Think my previous mail on this may have disappeared into the ether, so here goes again!
From the Collections Trust's perspective:
The Culture Grid and Europeana are both essentially ad servers. They aggregate just enough metadata to perform the function of advertising the existence of a digital resource, with the main aim of leading the punter back to source via a URI.
We have been giving some thought recently to whether this approach needs to be complemented by some form of large-scale repository infrastructure for museums, fulfilling the same function as e-prints in the HE/FE sector. Certainly, it is easier to publish and resolve machine-readable data from a single large-scale repository than from 2,500+ individual systems. It is also, for example, better to handle issues like digital curation and preservation at scale, rather than duplicating preservation infrastructure and workflow in every single institution.
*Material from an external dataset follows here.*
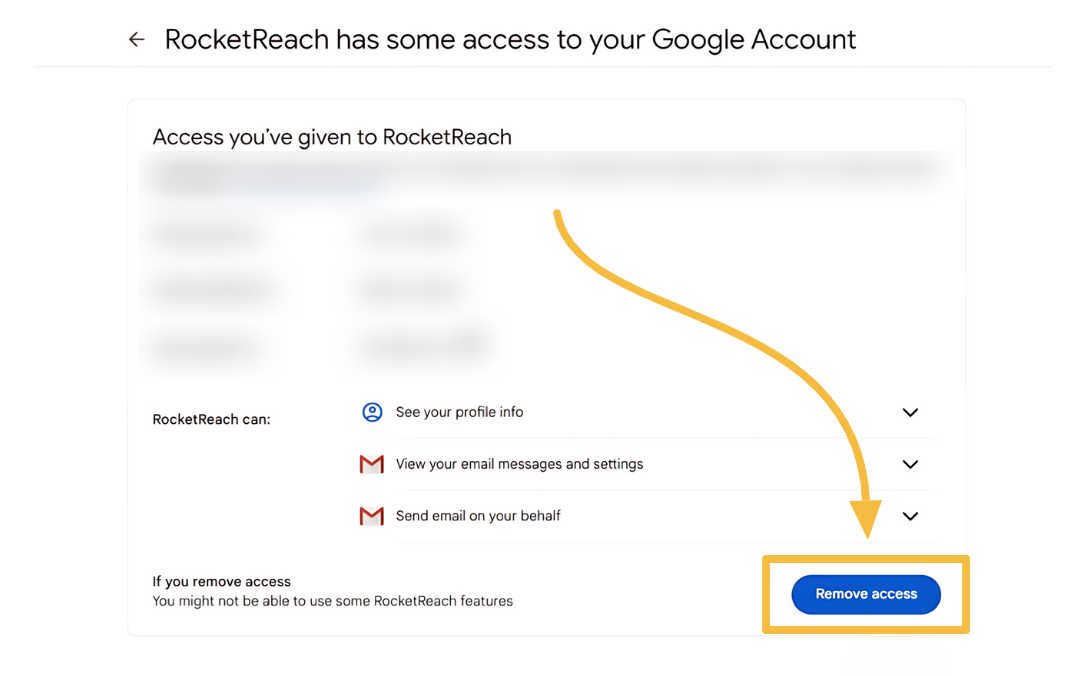Expand the Send email on your behalf chevron
The width and height of the screenshot is (1085, 676).
coord(910,516)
The difficulty is that many of the approaches we are discussing arguably operate best at aggregated scale, but museums have tended to act in a disaggregated/individualistic way. How would people feel, for example, if funders started asking you to lodge copies of all of your digital assets with a centralised repository for preservation, open access and serving as Linked Data?
What we are increasingly seeing is UK and EU funders regarding non-open data in the same way as they regard inaccessible collections in store - it represents a considerable sunk investment without a clear use case.
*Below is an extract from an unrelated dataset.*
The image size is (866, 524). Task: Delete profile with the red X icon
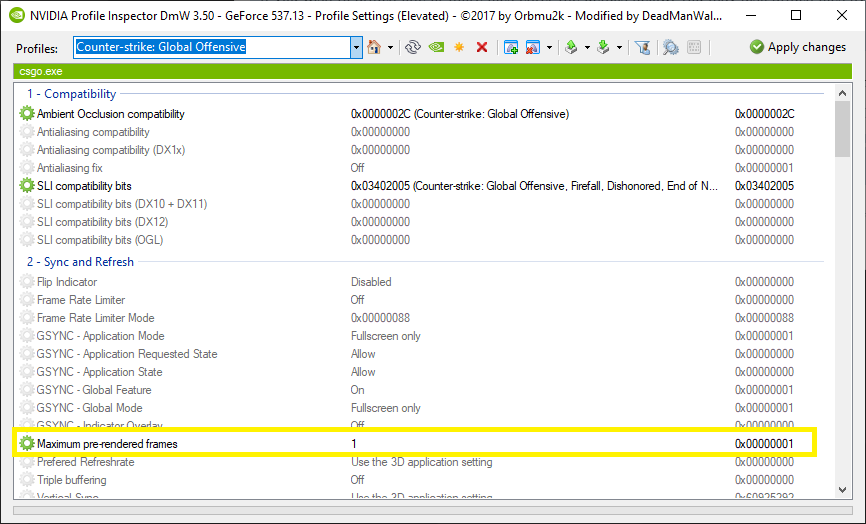(482, 47)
We have also seen the beginnings of a backlash against critical mass of data in favour of creating fewer assets that are more richly described and cotextualised with narrative. This is not the European model, which still favours quantity, but over here, I think we have learned that breadth is relatively pointless without depth and reach. We are likely to see in the coming years a strengthening of the 'digitise less, describe better, share with web-scale partners' argument, replacing the research-led priority to pursue breadth of coverage of collections.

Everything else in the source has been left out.